Rows from a dataset
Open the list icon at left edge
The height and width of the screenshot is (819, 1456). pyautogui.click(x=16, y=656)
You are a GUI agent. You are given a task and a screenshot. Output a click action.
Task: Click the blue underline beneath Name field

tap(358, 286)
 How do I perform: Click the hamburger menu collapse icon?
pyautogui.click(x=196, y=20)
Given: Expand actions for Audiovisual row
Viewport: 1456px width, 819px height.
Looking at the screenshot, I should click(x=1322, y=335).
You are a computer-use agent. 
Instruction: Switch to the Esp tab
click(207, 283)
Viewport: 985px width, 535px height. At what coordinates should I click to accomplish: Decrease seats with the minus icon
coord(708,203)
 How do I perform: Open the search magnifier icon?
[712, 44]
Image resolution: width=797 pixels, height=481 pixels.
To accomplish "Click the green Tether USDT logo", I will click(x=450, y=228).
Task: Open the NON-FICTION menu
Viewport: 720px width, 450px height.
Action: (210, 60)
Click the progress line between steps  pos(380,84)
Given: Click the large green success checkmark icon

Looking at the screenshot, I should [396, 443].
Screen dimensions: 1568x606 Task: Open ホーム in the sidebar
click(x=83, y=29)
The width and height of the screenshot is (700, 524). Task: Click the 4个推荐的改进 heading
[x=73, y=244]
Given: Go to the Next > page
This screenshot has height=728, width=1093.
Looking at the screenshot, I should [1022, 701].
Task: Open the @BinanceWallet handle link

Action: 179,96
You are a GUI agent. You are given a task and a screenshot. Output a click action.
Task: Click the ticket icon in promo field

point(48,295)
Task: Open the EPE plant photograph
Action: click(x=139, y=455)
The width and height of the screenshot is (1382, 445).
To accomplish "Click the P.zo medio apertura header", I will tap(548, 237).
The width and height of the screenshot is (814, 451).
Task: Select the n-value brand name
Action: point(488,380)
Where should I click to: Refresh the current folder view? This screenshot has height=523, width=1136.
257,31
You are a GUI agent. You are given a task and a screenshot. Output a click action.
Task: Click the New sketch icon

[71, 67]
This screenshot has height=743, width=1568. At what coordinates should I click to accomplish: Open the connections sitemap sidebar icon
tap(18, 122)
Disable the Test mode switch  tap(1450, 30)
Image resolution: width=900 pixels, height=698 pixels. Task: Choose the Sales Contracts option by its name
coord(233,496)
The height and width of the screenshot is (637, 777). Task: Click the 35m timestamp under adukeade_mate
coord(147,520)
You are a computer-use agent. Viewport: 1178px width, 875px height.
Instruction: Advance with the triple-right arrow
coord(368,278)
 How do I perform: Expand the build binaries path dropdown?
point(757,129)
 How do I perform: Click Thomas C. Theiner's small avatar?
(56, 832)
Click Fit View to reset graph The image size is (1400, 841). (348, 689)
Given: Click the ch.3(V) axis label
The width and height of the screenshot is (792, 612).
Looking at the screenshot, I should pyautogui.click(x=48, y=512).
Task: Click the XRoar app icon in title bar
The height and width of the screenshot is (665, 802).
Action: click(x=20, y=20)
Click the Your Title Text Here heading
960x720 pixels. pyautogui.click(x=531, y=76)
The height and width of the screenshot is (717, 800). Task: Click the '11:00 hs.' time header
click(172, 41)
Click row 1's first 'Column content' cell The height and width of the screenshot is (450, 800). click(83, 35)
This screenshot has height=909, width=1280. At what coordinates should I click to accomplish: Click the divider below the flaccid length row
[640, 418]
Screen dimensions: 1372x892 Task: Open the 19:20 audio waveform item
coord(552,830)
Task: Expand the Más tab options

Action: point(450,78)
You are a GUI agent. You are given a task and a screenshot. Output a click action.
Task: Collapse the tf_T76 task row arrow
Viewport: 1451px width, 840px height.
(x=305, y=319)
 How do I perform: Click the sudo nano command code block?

• **INSTRUCTION**: Please convert every non-blank line in the rows above into a Markdown table with two columns: No., giving each line's number, and Text, holding the line itself.

• **EXERCISE SOLUTION**:
| No. | Text |
|---|---|
| 1 | Open the list icon at left edge |
| 2 | The height and width of the screenshot is (819, 1456). pyautogui.click(x=16, y=656) |
| 3 | You are a GUI agent. You are given a task and a screenshot. Output a click action. |
| 4 | Task: Click the blue underline beneath Name field |
| 5 | tap(358, 286) |
| 6 |  How do I perform: Click the hamburger menu collapse icon? |
| 7 | pyautogui.click(x=196, y=20) |
| 8 | Given: Expand actions for Audiovisual row |
| 9 | Viewport: 1456px width, 819px height. |
| 10 | Looking at the screenshot, I should click(x=1322, y=335). |
| 11 | You are a computer-use agent.  |
| 12 | Instruction: Switch to the Esp tab |
| 13 | click(207, 283) |
| 14 | Viewport: 985px width, 535px height. At what coordinates should I click to accomplish: Decrease seats with the minus icon |
| 15 | coord(708,203) |
| 16 |  How do I perform: Open the search magnifier icon? |
| 17 | [712, 44] |
| 18 | Image resolution: width=797 pixels, height=481 pixels. |
| 19 | To accomplish "Click the green Tether USDT logo", I will click(x=450, y=228). |
| 20 | Task: Open the NON-FICTION menu |
| 21 | Viewport: 720px width, 450px height. |
| 22 | Action: (210, 60) |
| 23 | Click the progress line between steps  pos(380,84) |
| 24 | Given: Click the large green success checkmark icon |
| 25 | Looking at the screenshot, I should [396, 443]. |
| 26 | Screen dimensions: 1568x606 Task: Open ホーム in the sidebar |
| 27 | click(x=83, y=29) |
| 28 | The width and height of the screenshot is (700, 524). Task: Click the 4个推荐的改进 heading |
| 29 | [x=73, y=244] |
| 30 | Given: Go to the Next > page |
| 31 | This screenshot has height=728, width=1093. |
| 32 | Looking at the screenshot, I should [1022, 701]. |
| 33 | Task: Open the @BinanceWallet handle link |
| 34 | Action: 179,96 |
| 35 | You are a GUI agent. You are given a task and a screenshot. Output a click action. |
| 36 | Task: Click the ticket icon in promo field |
| 37 | point(48,295) |
| 38 | Task: Open the EPE plant photograph |
| 39 | Action: click(x=139, y=455) |
| 40 | The width and height of the screenshot is (1382, 445). |
| 41 | To accomplish "Click the P.zo medio apertura header", I will tap(548, 237). |
| 42 | The width and height of the screenshot is (814, 451). |
| 43 | Task: Select the n-value brand name |
| 44 | Action: point(488,380) |
| 45 | Where should I click to: Refresh the current folder view? This screenshot has height=523, width=1136. |
| 46 | 257,31 |
| 47 | You are a GUI agent. You are given a task and a screenshot. Output a click action. |
| 48 | Task: Click the New sketch icon |
| 49 | [71, 67] |
| 50 | This screenshot has height=743, width=1568. At what coordinates should I click to accomplish: Open the connections sitemap sidebar icon |
| 51 | tap(18, 122) |
| 52 | Disable the Test mode switch  tap(1450, 30) |
| 53 | Image resolution: width=900 pixels, height=698 pixels. Task: Choose the Sales Contracts option by its name |
| 54 | coord(233,496) |
| 55 | The height and width of the screenshot is (637, 777). Task: Click the 35m timestamp under adukeade_mate |
| 56 | coord(147,520) |
| 57 | You are a computer-use agent. Viewport: 1178px width, 875px height. |
| 58 | Instruction: Advance with the triple-right arrow |
| 59 | coord(368,278) |
| 60 |  How do I perform: Expand the build binaries path dropdown? |
| 61 | point(757,129) |
| 62 |  How do I perform: Click Thomas C. Theiner's small avatar? |
| 63 | (56, 832) |
| 64 | Click Fit View to reset graph The image size is (1400, 841). (348, 689) |
| 65 | Given: Click the ch.3(V) axis label |
| 66 | The width and height of the screenshot is (792, 612). |
| 67 | Looking at the screenshot, I should pyautogui.click(x=48, y=512). |
| 68 | Task: Click the XRoar app icon in title bar |
| 69 | The height and width of the screenshot is (665, 802). |
| 70 | Action: click(x=20, y=20) |
| 71 | Click the Your Title Text Here heading |
| 72 | 960x720 pixels. pyautogui.click(x=531, y=76) |
| 73 | The height and width of the screenshot is (717, 800). Task: Click the '11:00 hs.' time header |
| 74 | click(172, 41) |
| 75 | Click row 1's first 'Column content' cell The height and width of the screenshot is (450, 800). click(83, 35) |
| 76 | This screenshot has height=909, width=1280. At what coordinates should I click to accomplish: Click the divider below the flaccid length row |
| 77 | [640, 418] |
| 78 | Screen dimensions: 1372x892 Task: Open the 19:20 audio waveform item |
| 79 | coord(552,830) |
| 80 | Task: Expand the Más tab options |
| 81 | Action: point(450,78) |
| 82 | You are a GUI agent. You are given a task and a screenshot. Output a click action. |
| 83 | Task: Collapse the tf_T76 task row arrow |
| 84 | Viewport: 1451px width, 840px height. |
| 85 | (x=305, y=319) |
| 86 |  How do I perform: Click the sudo nano command code block? |